Но и там, где описательная передача значения возможна, она свидетельствует о не очень большом месте этого значения в системе языка. В этой книге уже не раз затрагивался вопрос о центре и периферии в языке. Например, в русском языке звук ы
в начале слова, возможный лишь в немногих заимствованиях из тюркских, корейского или финно-угорских языков, находится на дальней периферии в отличие от того же звука после твердых согласных. То же и в лексике (противопоставление центра и периферии, конечно, не жестко, могут быть разные степени периферийности). В русском языке, например, безусловно, центральными являются обозначения разводимого в России скота: корова, бык, коза, козел и пр. Это проявляется в непроизводности этих слов, а также в наличии переносных значений, производных слов, фразеологизмов. В японском же языке одним словом именуются коровы и быки (ср. в русском языке явно более периферийное крупный рогатый скот), а при необходимости уточнения присоединяется единый для любого животного префикс о- для самцов или мэ- для самок. В самом начале книги я приводил пример с группой японских туристов, забывших слово яги. Непонятными животными были… коза с козлятами (характерно, что это редкое слово там производно, буквально «горная овца»). Для носителей русского языка такая забывчивость немыслима.Такого рода примеров в лингвистике накоплено очень много. Они показывают, что язык действительно описывает вокруг своих носителей круг. Но как трактовать эти примеры? Иногда объяснения достаточно очевидны, часто различия картин мира (что признавал и Уорф) прямо зависят от условий жизни соответствующего народа. Горная Япония, в которой мало пастбищ, никогда не была страной развитого скотоводства, а козы там почти не разводились (тогда как лексика, связанная с морским промыслом, в том же языке очень богата). Но как объяснить богатство японских звукоподражаний и их сравнительную бедность в языках Европы?

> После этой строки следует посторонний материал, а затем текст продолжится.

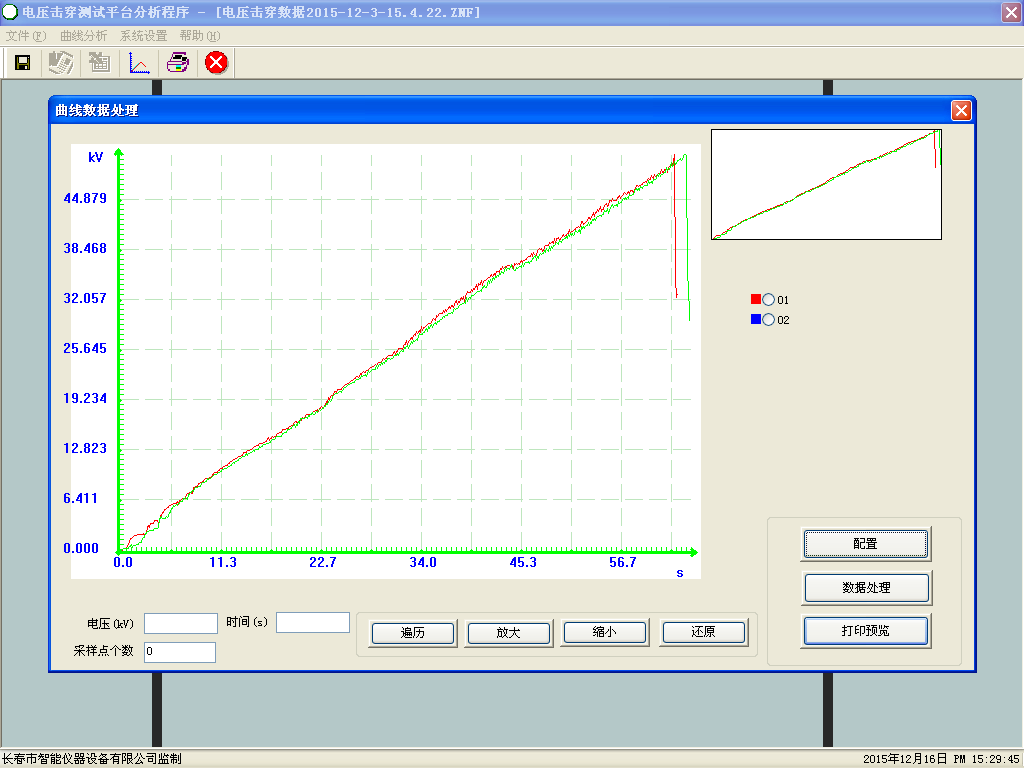
Task: Click the grayed-out table toolbar icon
Action: click(99, 63)
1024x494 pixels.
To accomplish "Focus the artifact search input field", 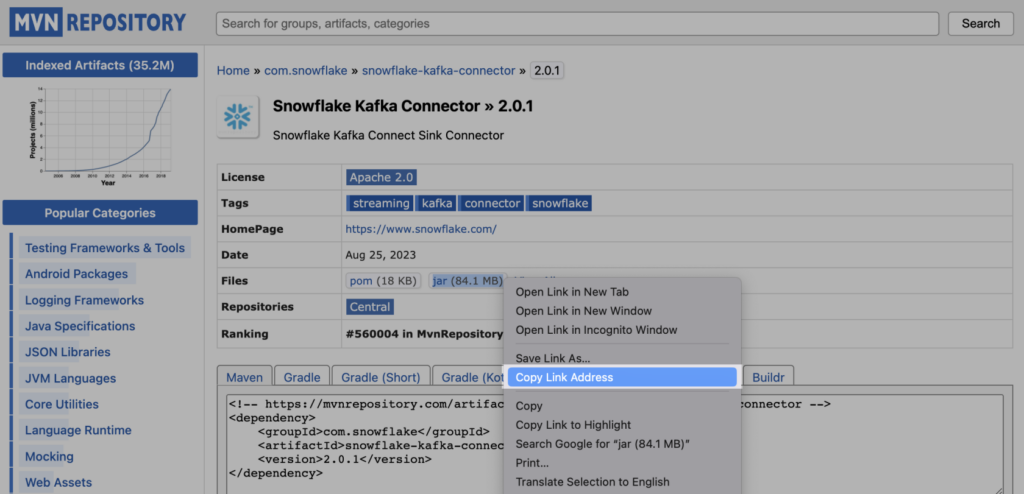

Важно, что всё перечисленное выше — это именно языковые различия, отражающиеся в речи каждого носителя языка независимо от его политических, философских и прочих взглядов. Это не значит, что картина мира в том или ином языке одна и та же: различия здесь могут быть связаны с историческими изменениями языка и с его неоднородностью в один и тот же момент времени (литературный язык, диалекты, просторечие). Но, скажем, Ленин и Бердяев при различии их идеологий были носителями русского литературного языка, принадлежали к одному поколению, и языковые картины мира у них были идентичны: они находились внутри одного и того же круга, по Гумбольдту.
Необходимо различать два принципиально различных явления, которые в русском издании Гумбольдта 1984 г. переведены как мировидение
и мировоззрение, а Абаев называл идеологией, выраженной в самом языке, и идеологией, выраженной с помощью языка. Идеология, «выраженная с помощью языка» (а без языка ее выразить невозможно), может быть идеологией в обычном смысле (либеральной, консервативной, коммунистической и др.) и «житейской идеологией», по выражению Волошинова, свойственной в той или иной мере каждому человеку (патриархальной, потребительской и пр.). Но она более или менее эквивалентно может быть выражена на любом языке (в нем может быть не выработана нужная лексика, но в случае необходимости она появляется) и направлена на сознание. Наоборот, носители одного языка могут иметь разные мировоззрения, что очевидно. «Идеология, выраженная в языке», основанная на языковой картине мира, не осознается, и поэтому ее воздействие более эффективно (примеры приводились в разделе о социолингвистике: реклама, речи Тэтчер). Известно, например, что реклама, направленная на потребителя, владеющего некоторым языком, может не быть эффективной, когда тот же товар предлагается носителям другого языка.